La novia (Paula Ortiz, 2015)

La novia (Paula Ortiz, 2015)

La novia nace con una vocación irresistible: transformar el texto de Bodas de sangre, de Federico García Lorca, en una experiencia sensorial. Se propone convertir las imágenes en ensoñaciones, las palabras en olores y las lágrimas en puñaladas. La apuesta es arriesgada, valiente, y aunque el poder de la imagen sea tan importante para Paula Ortiz, autora de esta inusual adaptación, la película respeta el texto original de una manera admirable. Por eso Lorca siempre está presente en el relato y, precisamente por ello, conviene recordar qué ingredientes pertenecían ya a la obra teatral y qué elementos originales ha gestado La novia para arropar con ellos la voz del escritor.

En ese sentido habría que poner en duda muchas de las decisiones formales de la película, que son cuestiones puramente cinematográficas, y al hacerlo no resultaría difícil encontrar en ellas incoherencias difíciles de disculpar. La primera, y tal vez la más grave, sea la de una política del subrayado constante que colisiona con esa idea, alegre y poco precisa, de que todo acercamiento a la poesía es capaz de revestir a la obra de una gran sutileza.

La novia (Paula Ortiz, 2015)

Nada más lejos del resultado final: si para Lorca la luna era una protagonista más de la obra, cada plano en exteriores de La novia debe mostrar una enorme luna llena. También cabe detenerse en las diferencias cromáticas entre el día, lleno de tonos cálidos, y las escenas nocturnas, cubiertas de un azul desorbitado. Ese fuerte contraste separa la acción muy eficazmente en términos narrativos, pero también lo simplifica todo de forma reduccionista: un efecto poético como ese, buscando una cierta irrealidad en el paisaje, termina por revelar la aparatosidad del dispositivo. O, en otras palabras, la belleza de lo poético queda convertida en algo ostentoso; la naturalidad queda sacrificada en favor de la espectacularidad, lo cual desemboca en un ejercicio de sensibilidad mal entendido.

— ENTRADAS DADAS —
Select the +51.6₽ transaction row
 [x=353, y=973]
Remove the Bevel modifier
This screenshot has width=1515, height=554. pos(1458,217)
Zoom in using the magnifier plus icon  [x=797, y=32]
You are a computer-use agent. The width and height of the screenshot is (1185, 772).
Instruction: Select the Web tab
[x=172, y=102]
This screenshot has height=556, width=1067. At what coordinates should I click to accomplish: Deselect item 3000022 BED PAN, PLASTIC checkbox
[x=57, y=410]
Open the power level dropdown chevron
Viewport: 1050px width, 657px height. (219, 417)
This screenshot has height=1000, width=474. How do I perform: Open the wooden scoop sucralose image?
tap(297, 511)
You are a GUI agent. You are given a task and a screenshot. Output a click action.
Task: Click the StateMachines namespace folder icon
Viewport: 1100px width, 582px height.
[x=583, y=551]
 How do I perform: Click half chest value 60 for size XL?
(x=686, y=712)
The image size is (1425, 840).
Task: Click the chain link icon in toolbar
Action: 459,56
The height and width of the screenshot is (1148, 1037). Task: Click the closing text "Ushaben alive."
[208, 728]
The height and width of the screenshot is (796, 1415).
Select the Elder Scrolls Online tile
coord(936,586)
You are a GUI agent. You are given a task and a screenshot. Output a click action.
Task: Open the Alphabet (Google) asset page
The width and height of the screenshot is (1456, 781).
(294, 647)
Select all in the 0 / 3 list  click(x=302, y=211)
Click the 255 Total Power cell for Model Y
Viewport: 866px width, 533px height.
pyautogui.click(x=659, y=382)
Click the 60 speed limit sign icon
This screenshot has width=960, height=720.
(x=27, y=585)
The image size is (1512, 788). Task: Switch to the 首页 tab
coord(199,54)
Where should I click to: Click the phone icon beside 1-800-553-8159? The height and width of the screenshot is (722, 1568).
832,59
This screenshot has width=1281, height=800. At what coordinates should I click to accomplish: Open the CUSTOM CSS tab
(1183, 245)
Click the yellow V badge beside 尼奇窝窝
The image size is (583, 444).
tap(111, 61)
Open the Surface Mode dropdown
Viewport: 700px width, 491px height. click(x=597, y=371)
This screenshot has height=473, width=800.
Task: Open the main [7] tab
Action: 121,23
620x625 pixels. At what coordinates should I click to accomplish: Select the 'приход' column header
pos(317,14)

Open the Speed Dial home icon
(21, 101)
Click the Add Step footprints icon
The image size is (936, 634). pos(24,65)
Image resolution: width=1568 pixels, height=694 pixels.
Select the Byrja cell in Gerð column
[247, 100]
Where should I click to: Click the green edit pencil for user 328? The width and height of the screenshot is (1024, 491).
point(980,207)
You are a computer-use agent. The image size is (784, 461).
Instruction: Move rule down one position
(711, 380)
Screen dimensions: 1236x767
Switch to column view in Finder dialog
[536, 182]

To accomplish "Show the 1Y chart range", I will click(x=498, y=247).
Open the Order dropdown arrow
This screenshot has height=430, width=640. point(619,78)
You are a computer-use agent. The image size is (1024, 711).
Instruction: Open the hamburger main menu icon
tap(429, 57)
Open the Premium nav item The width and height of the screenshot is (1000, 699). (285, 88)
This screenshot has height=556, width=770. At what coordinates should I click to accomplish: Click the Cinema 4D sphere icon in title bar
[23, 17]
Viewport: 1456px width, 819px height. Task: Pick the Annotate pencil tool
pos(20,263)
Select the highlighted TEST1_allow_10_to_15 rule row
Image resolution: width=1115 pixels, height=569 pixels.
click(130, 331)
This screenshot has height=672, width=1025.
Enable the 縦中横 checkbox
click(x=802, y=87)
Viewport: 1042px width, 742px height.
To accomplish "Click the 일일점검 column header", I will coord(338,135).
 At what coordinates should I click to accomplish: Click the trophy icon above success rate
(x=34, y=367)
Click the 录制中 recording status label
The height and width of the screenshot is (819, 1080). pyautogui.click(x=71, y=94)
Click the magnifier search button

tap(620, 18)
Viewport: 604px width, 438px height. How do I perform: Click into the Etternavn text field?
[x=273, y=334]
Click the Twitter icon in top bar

— QUÉ SE PIDE —
Copia sin cambios la parte del texto sobre La novia que va desde "En ese sentido" hasta "una gran sutileza.", ambos incluidos.

— SOLUCIÓN —
En ese sentido habría que poner en duda muchas de las decisiones formales de la película, que son cuestiones puramente cinematográficas, y al hacerlo no resultaría difícil encontrar en ellas incoherencias difíciles de disculpar. La primera, y tal vez la más grave, sea la de una política del subrayado constante que colisiona con esa idea, alegre y poco precisa, de que todo acercamiento a la poesía es capaz de revestir a la obra de una gran sutileza.